La nuit passa vite.
La fenêtre de la chaumière était recouverte d'une fine peau de bête. Lorsque le soleil pénétra dans la pièce à travers l'entrebâillement, Hu Yanhui se réveilla. Il était déjà plus de neuf heures le lendemain matin.
Des voix bruyantes parvenaient de l'extérieur, des gens riaient et des chiens aboyaient, comme si le village s'était enfin réveillé de son silence après une nuit de sommeil.
« Petit chat paresseux, tu dors encore ? Le soleil est déjà haut dans le ciel », lança Hu Yanhui depuis la pièce intérieure.
Deux gros chiens étaient couchés à l'entrée de la pièce intérieure. Sans la vigilance de Liang Xiaole, il n'aurait jamais osé les enjamber.
Liang Xiaole se réveilla en sursaut, s'étira, contempla la lumière diffuse du soleil, secoua la tête et soupira. Dans sa vie antérieure, elle aurait cru qu'une tempête de sable de catégorie 12 faisait rage ici.
« Un environnement aussi hostile n'est vraiment pas propice à la survie humaine », murmura Liang Xiaole en faisant un geste de la main pour laisser sortir les deux gros chiens, l'un jaune et l'autre noir, de la pièce intérieure et laisser Hu Yanhui sortir.
Il n'y avait pas d'eau à la maison, alors ils sont sortis sans même se laver le visage.
Les villageois furent surpris de les voir sortir, et certains les observèrent avec méfiance, en gardant leurs distances.
« Bonjour ! » Liang Xiaole et Hu Yanhui saluèrent les villageois avec des sourires.
Les villageois échangèrent des regards soupçonneux, puis fixèrent Liang Xiaole et Hu Yanhui avec scepticisme.
Liang Xiaole et Hu Yanhui s'avancèrent vers eux, mais ils reculèrent.
« D’où venez-vous ? » Un homme d’une cinquantaine d’années s’avança hors de la foule, s’approcha de Liang Xiaole et Hu Yanhui et leur demanda : « On m’a dit hier que deux étrangers étaient arrivés au village. Ce doit être vous ? »

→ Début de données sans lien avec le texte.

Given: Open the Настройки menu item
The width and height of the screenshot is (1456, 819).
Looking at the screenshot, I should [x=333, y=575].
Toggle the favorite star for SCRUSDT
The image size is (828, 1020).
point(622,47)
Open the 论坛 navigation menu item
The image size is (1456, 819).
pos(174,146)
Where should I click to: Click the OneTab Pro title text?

Liang Xiaole hocha la tête et dit : « Grand-père, nous sommes arrivées ici par hasard. Une jeune femme nous a ouvert la porte hier soir. » Tout en parlant, Liang Xiaole désigna derrière elle : « Nous avons donc passé la nuit ici. Excusez-nous de vous déranger. »
« Quel était le nom de la jeune fille qui vous a ouvert la porte ? Grand-mère Qingyuan est décédée il y a deux jours, vous l'a-t-elle dit ? » demanda à nouveau le vieil homme.
Liang Xiaole répondit : « Elle a dit s'appeler Ahua. Elle avait l'air d'avoir quinze ou seize ans. Elle a dit que le propriétaire de la maison était décédé il y a deux jours. »
« Hmph, la revoilà ! » Le vieil homme renifla, le visage crispé par le mécontentement. « Tu as été attirée par un fantôme et tu vis maintenant dans la maison d'une personne qui vient de mourir. Tu seras souillée par des esprits maléfiques. C'est très mauvais pour nous. »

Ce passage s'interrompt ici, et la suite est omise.